[Stored items]
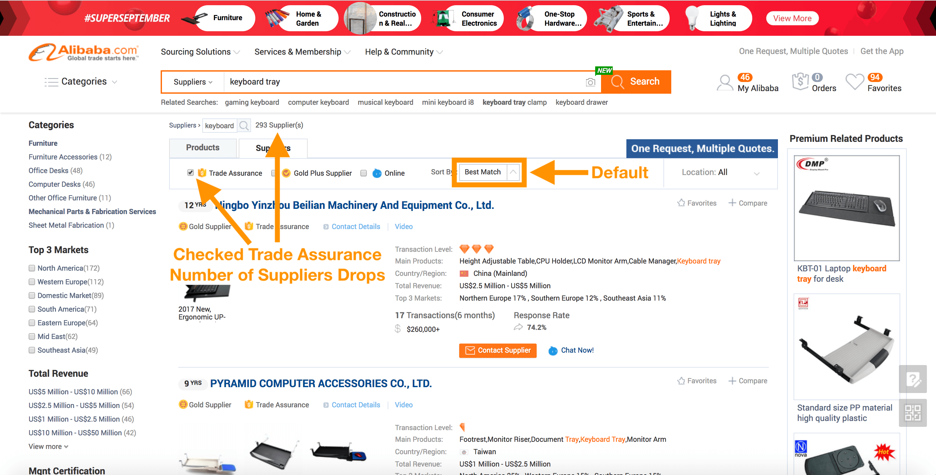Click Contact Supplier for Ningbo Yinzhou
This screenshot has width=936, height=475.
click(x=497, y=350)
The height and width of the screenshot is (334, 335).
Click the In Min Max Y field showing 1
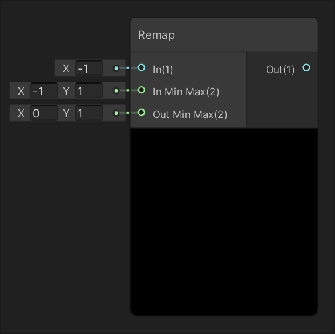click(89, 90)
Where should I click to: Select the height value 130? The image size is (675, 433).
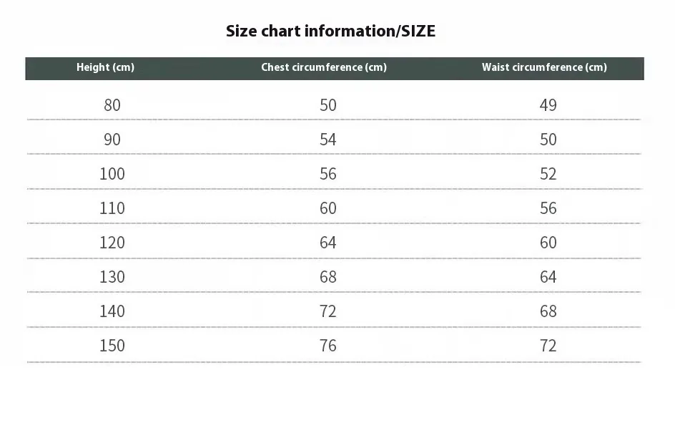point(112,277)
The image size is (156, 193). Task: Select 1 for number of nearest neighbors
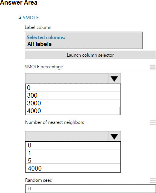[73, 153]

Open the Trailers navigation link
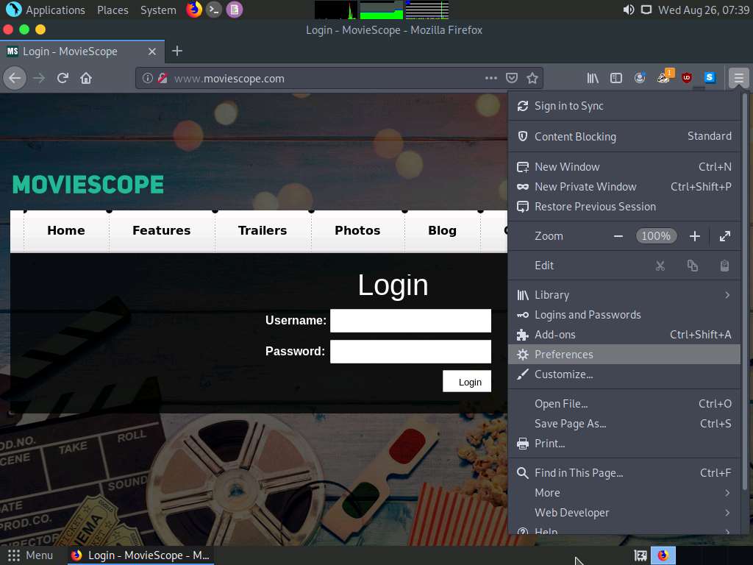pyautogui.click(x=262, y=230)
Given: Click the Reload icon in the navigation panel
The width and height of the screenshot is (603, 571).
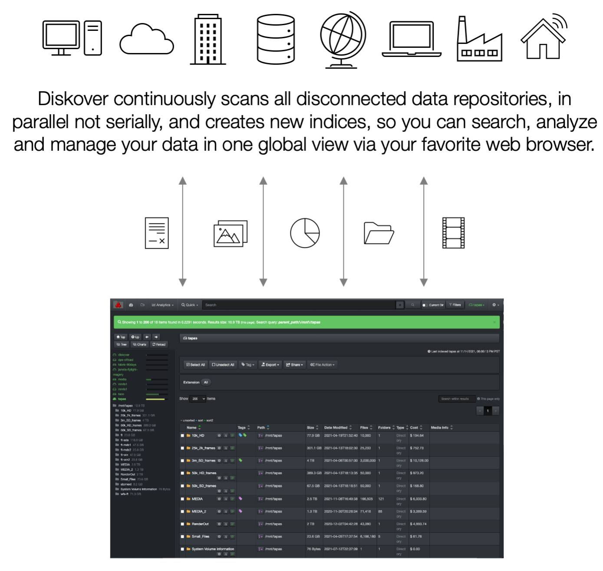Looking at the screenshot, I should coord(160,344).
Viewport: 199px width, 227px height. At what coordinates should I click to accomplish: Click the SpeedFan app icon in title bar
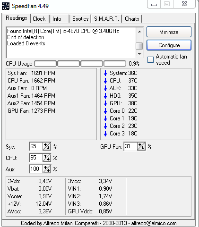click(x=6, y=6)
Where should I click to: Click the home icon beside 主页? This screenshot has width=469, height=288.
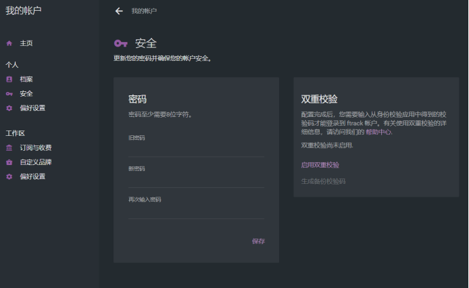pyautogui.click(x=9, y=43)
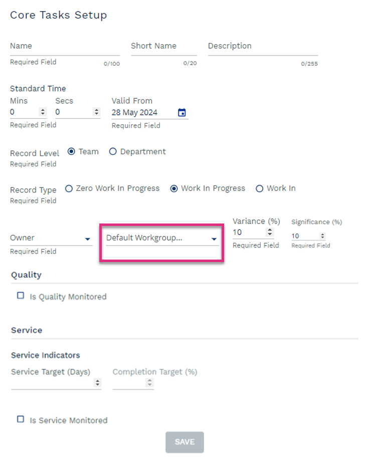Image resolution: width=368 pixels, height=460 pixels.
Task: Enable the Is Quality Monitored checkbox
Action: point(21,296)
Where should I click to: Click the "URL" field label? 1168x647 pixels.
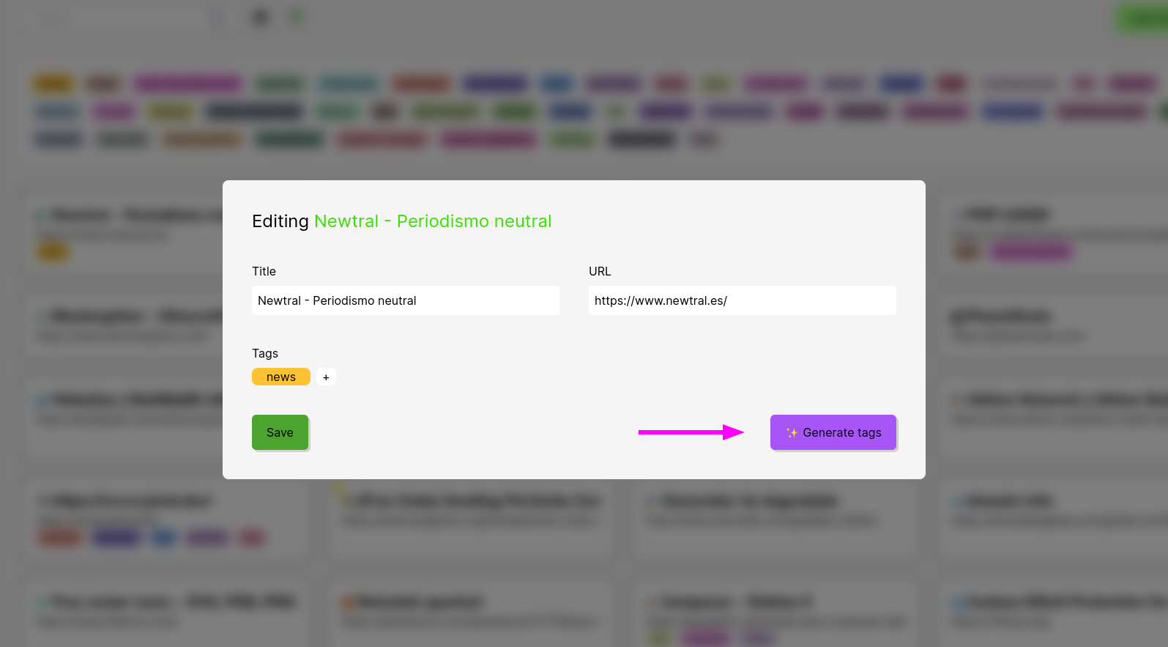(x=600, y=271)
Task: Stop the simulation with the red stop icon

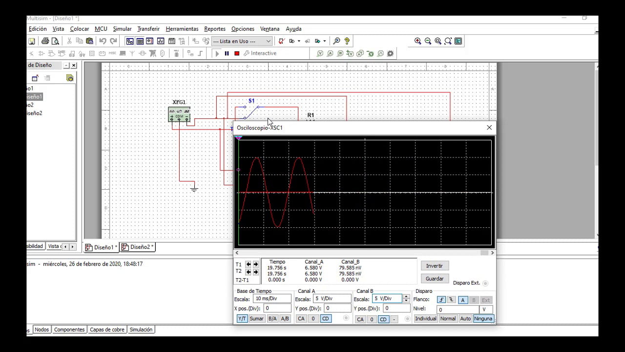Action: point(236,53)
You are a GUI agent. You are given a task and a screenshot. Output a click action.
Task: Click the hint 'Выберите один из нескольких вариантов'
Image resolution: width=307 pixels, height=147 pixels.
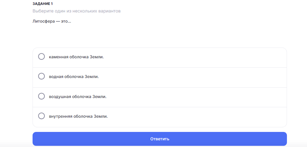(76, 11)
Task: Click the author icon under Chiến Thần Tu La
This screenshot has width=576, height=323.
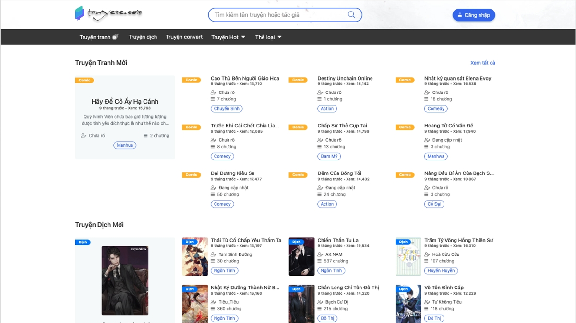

### Exercise directions
Leave out every picture, and repeat word for word only the lines from the one holding "Image resolution: width=307" through the end of the entries above, both ends included.

### Exercise response
Image resolution: width=307 pixels, height=147 pixels.
(76, 11)
Task: Click the author icon under Chiến Thần Tu La
This screenshot has width=576, height=323.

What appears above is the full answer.